THE TASK — Each line between the one holding "Where should I" and the end of the material below, both included, is to be transcribed word for word, with pictures left out.

ENTRIES SUPPLIED —
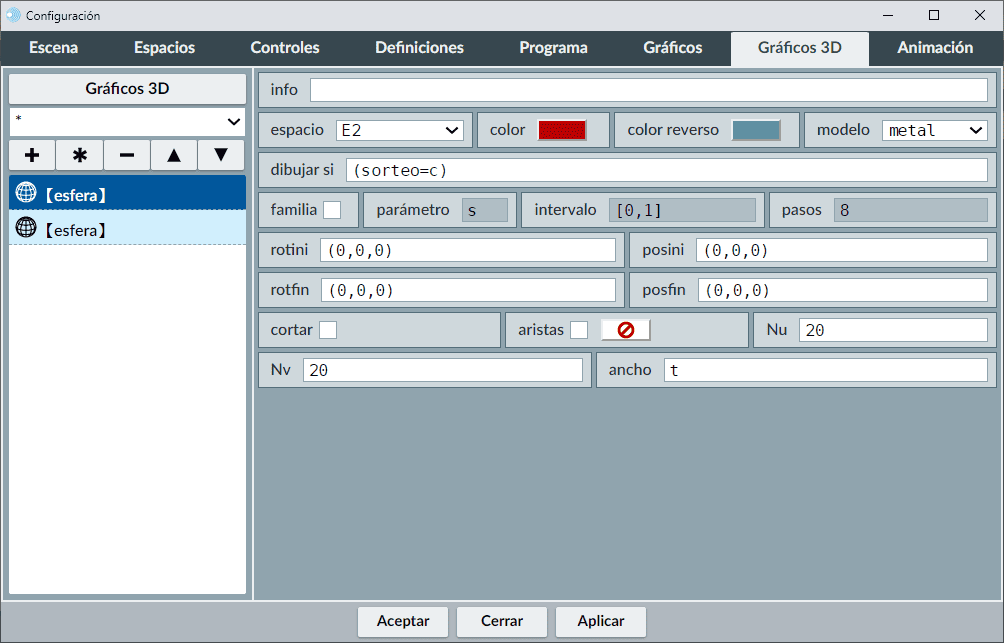Move the selected graphic up with the arrow
The image size is (1004, 643).
point(174,155)
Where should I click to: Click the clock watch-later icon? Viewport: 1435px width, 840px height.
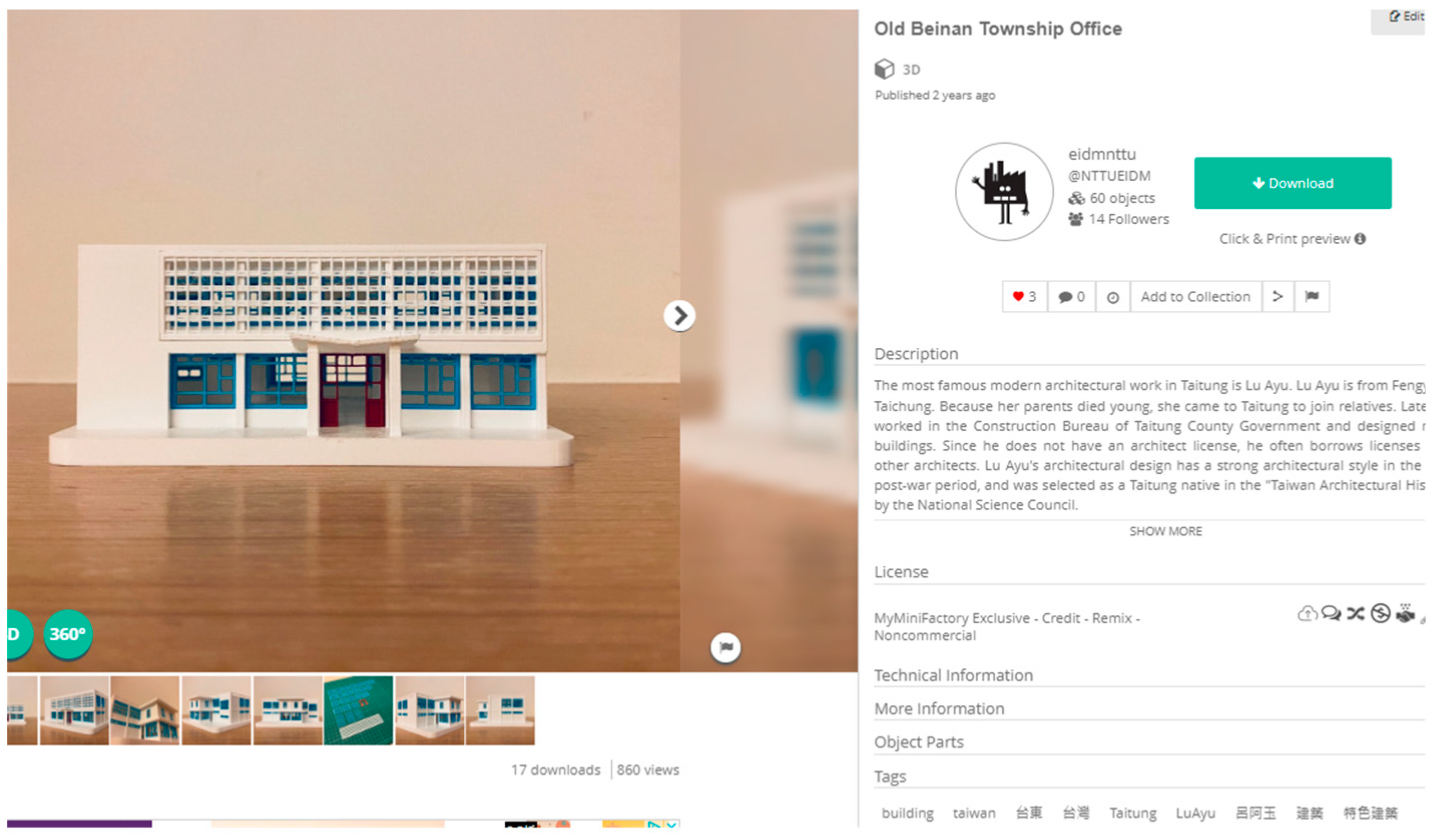tap(1113, 298)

SOLUTION BELOW —
Where should I click to: Click the clock watch-later icon? Viewport: 1435px width, 840px height.
tap(1113, 298)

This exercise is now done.